"Only, Hymie," he concluded, "I got it a partner. Ain't it? And you know Mawruss Perlmutter, Hymie. He's a pretty hard customer, Hymie, and if I was to draw you the firm's check for a thousand, Hymie, that feller would have a receiver by the court to-morrow morning already. He's a holy terror, Hymie, believe me."
Hymie sipped gloomily at his coffee.
"But Mawruss Perlmutter was always a pretty good friend of mine, Abe," he said. "Why shouldn't he be willing to give it me if you are agreeable? Ain't it? And, anyhow, Abe, it can't do no harm to ask him."
"Well, Hymie, he's over at the store now," Abe replied. "Go ahead and ask him."
"I know it what he'd say if I ask him, Abe. He'd tell me I should see you; but you say I should see him, and then I'm up in the air. Ain't it?"
Abe treated himself to a final rubdown with the napkin and scrambled to his feet.
"All right, Hymie," he said. "If you want me I should ask him I'll ask him."

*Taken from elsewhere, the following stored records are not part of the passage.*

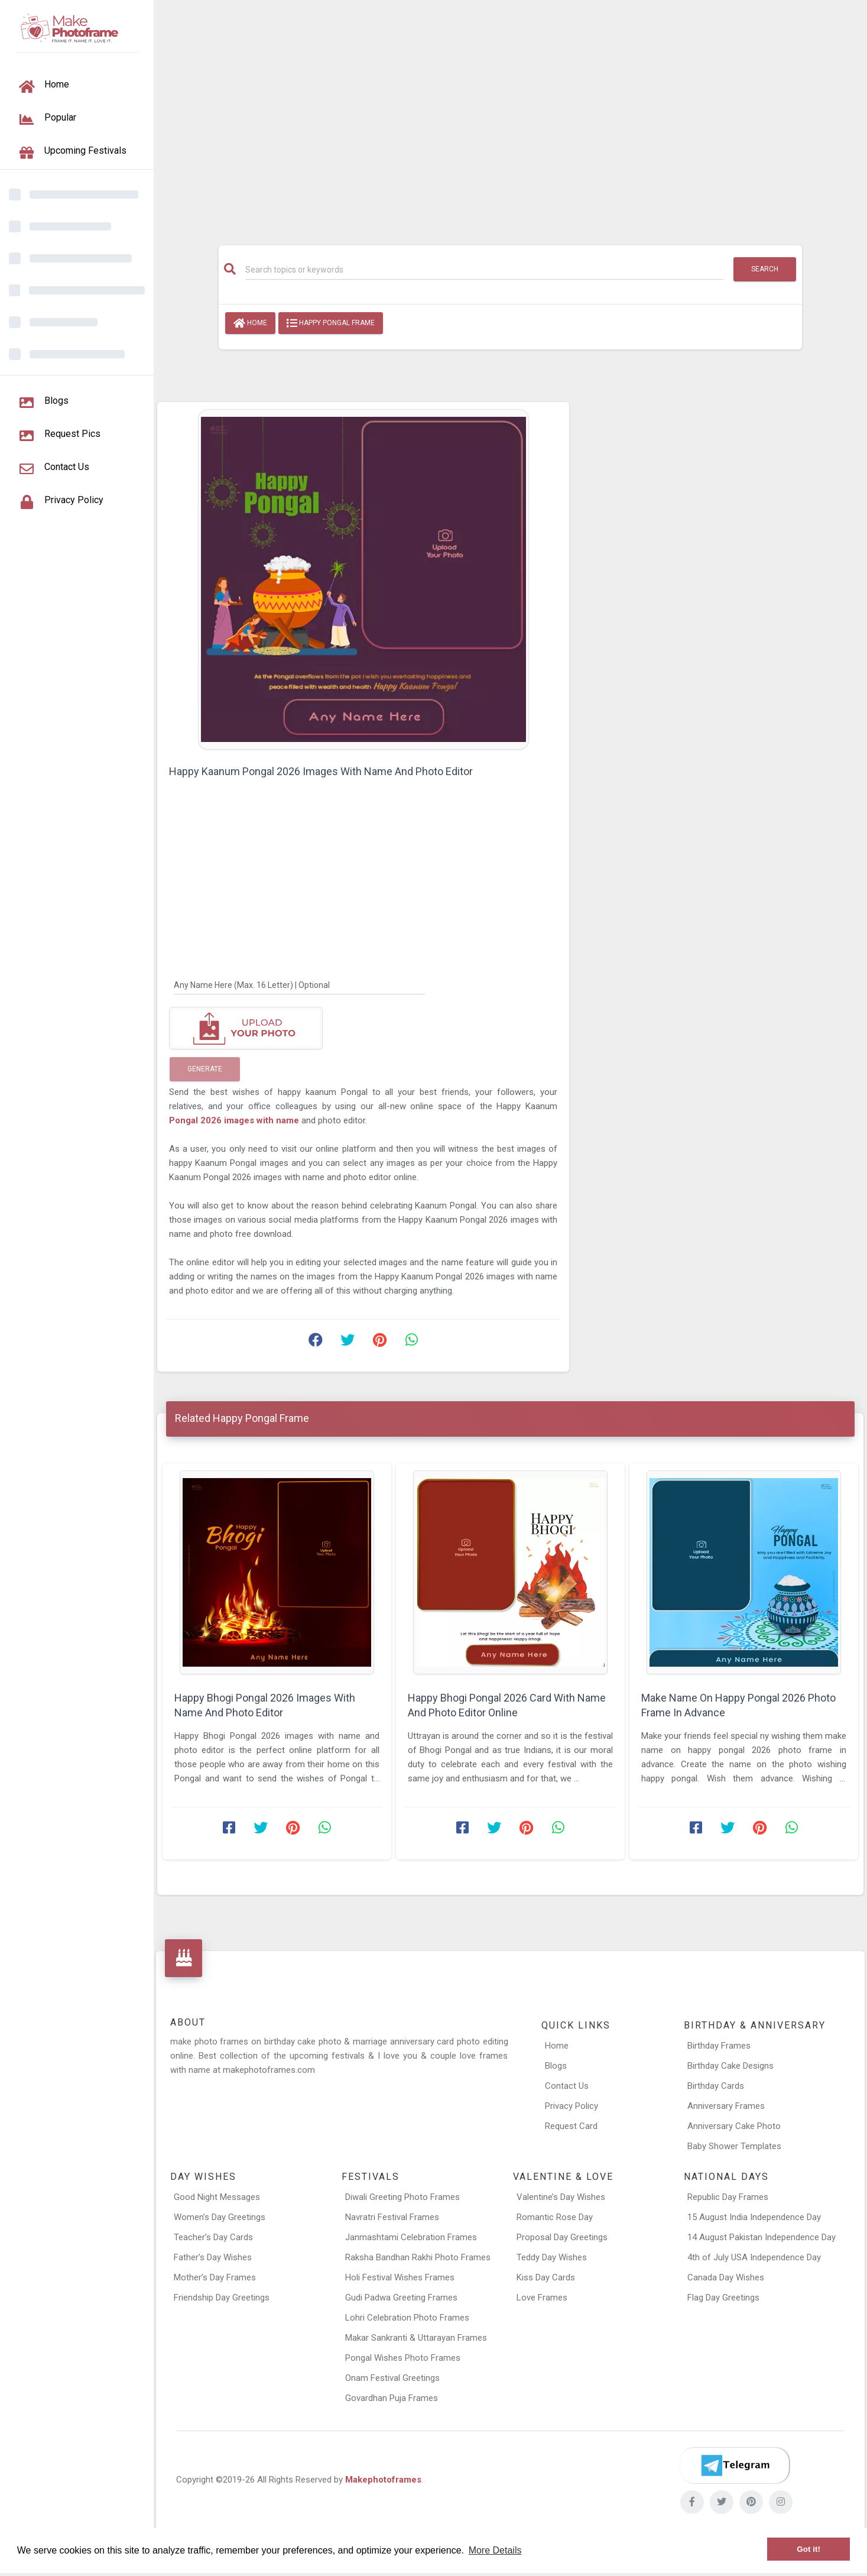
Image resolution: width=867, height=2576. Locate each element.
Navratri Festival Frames (392, 2217)
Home (250, 323)
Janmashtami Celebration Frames (411, 2237)
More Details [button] (495, 2550)
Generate (204, 1069)
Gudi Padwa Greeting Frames (401, 2297)
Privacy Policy (571, 2106)
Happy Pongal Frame (331, 323)
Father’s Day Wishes (213, 2257)
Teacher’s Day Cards (213, 2237)
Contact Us (567, 2086)
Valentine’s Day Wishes (561, 2197)
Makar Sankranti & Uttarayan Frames (416, 2337)
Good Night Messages (217, 2197)
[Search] (484, 269)
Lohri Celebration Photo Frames (407, 2317)
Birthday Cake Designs (730, 2065)
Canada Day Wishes (725, 2277)
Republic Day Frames (727, 2197)
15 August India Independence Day (754, 2217)
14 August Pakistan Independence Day (761, 2237)
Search (764, 269)
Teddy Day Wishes (552, 2257)
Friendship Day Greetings (221, 2297)
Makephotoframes (383, 2479)
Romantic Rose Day (555, 2217)
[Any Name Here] (299, 984)
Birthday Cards (715, 2086)
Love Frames (542, 2297)
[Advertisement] (510, 116)
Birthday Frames (719, 2045)
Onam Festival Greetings (392, 2378)
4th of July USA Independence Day (754, 2257)
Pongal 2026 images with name (235, 1120)
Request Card (571, 2126)
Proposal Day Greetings (562, 2237)
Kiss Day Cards (546, 2277)
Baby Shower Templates (734, 2146)
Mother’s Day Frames (215, 2277)
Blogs (556, 2065)
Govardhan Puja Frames (391, 2398)
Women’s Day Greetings (219, 2217)
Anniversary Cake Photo (734, 2126)
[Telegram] (734, 2465)
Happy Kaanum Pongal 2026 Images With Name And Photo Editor (321, 771)
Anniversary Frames (726, 2106)
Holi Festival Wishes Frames (399, 2277)
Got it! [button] (808, 2549)
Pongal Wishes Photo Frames (402, 2358)
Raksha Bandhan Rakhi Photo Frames (418, 2257)
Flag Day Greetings (723, 2297)
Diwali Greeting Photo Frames (402, 2197)
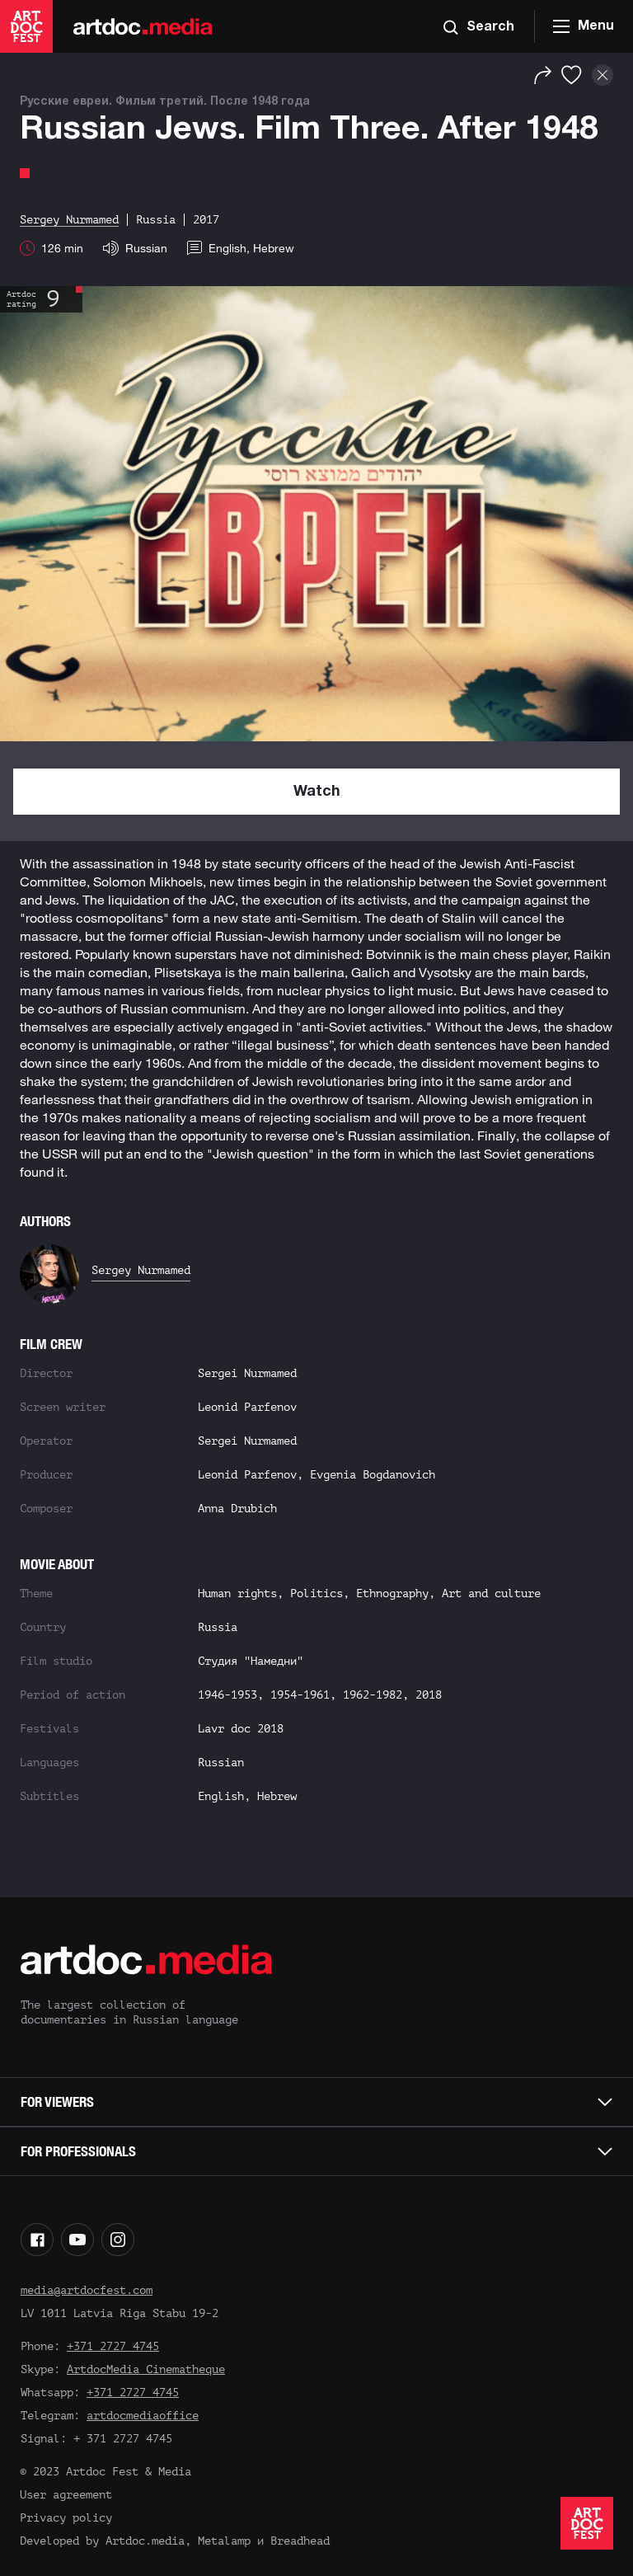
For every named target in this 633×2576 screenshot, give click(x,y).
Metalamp (224, 2541)
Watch (316, 792)
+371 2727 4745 (113, 2346)
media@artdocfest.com (86, 2290)
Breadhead (300, 2541)
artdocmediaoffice (143, 2415)
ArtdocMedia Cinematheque (146, 2369)
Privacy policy (66, 2518)
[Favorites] (571, 75)
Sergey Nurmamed (140, 1270)
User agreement (66, 2495)
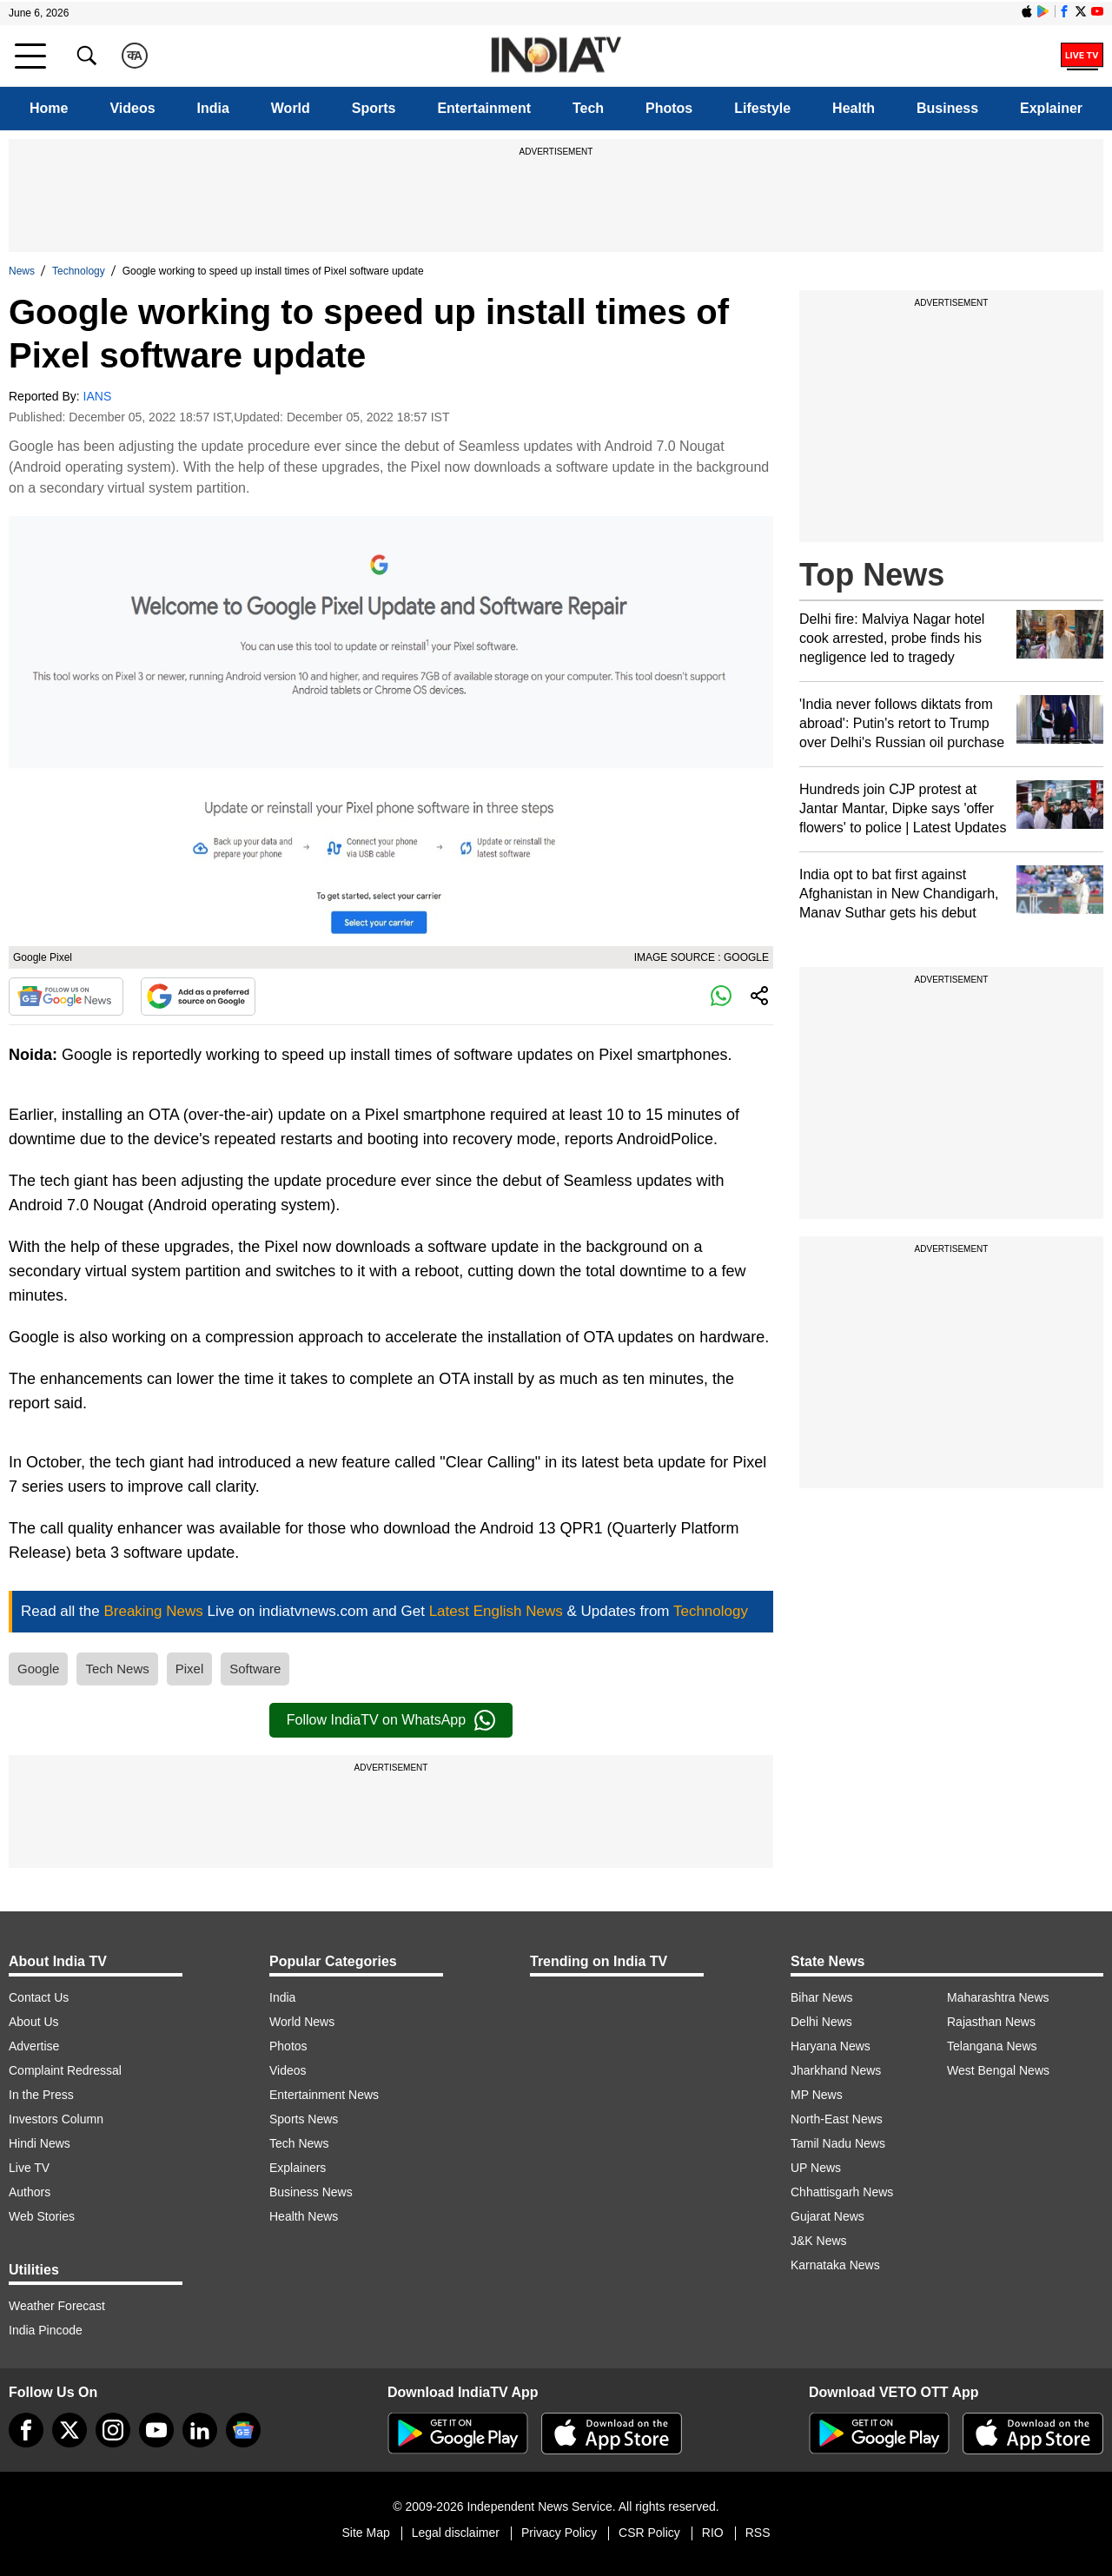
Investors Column (56, 2119)
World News (301, 2022)
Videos (132, 108)
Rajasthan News (991, 2022)
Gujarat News (827, 2216)
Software (255, 1668)
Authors (29, 2192)
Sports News (303, 2119)
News (22, 271)
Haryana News (830, 2046)
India (213, 108)
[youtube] (156, 2430)
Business (947, 108)
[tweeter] (69, 2430)
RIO (713, 2533)
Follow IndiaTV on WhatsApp (391, 1720)
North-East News (837, 2119)
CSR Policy (649, 2533)
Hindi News (39, 2143)
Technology (78, 271)
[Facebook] (26, 2430)
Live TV (29, 2168)
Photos (668, 108)
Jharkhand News (836, 2070)
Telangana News (992, 2046)
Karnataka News (835, 2265)
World (290, 108)
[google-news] (243, 2430)
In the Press (41, 2095)
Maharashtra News (998, 1997)
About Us (34, 2022)
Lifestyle (762, 108)
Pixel (189, 1668)
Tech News (117, 1668)
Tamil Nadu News (838, 2143)
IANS (97, 396)
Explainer (1051, 108)
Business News (311, 2192)
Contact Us (39, 1997)
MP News (817, 2095)
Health (853, 108)
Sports (374, 108)
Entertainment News (324, 2095)
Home (49, 108)
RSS (758, 2533)
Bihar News (822, 1997)
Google (38, 1668)
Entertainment (484, 108)
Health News (303, 2216)
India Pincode (46, 2330)
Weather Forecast (57, 2306)
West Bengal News (998, 2070)
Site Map (365, 2533)
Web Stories (42, 2216)
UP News (816, 2168)
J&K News (819, 2241)
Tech (588, 108)
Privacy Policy (559, 2533)
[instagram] (113, 2430)
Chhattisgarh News (842, 2192)
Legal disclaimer (456, 2533)
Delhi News (821, 2022)
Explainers (297, 2168)
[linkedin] (199, 2430)
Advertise (34, 2046)
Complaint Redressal (65, 2070)
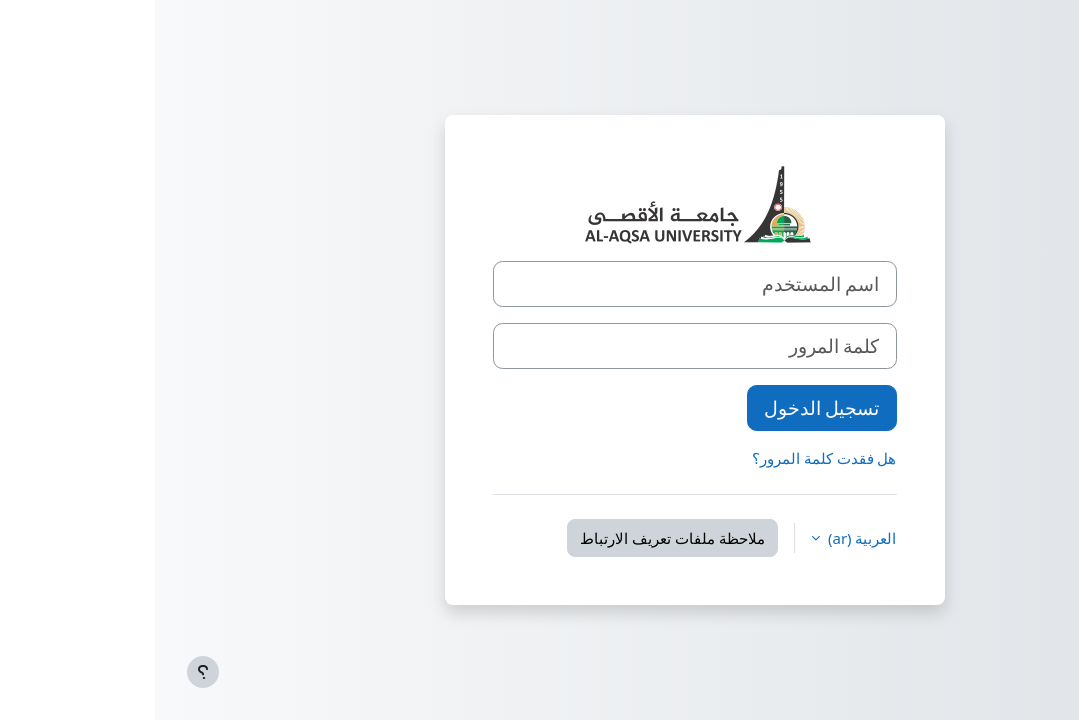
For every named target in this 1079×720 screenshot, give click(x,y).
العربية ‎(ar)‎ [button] (705, 538)
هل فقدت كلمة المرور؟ (669, 458)
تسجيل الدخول (667, 407)
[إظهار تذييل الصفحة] (48, 672)
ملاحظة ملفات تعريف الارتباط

"Remember, Abe," Hymie said as Abe turned away, "only till the first, so sure what I'm sitting here. I'll ring you up in a quarter of an hour."
When Abe entered the firm's show-room five minutes later he found Morris consuming the last of some crullers and coffee brought in from a near-by bakery by Jake, the shipping clerk.
"Well, Abe, maybe you think that's a joke you should keep me here a couple of hours already," Morris said.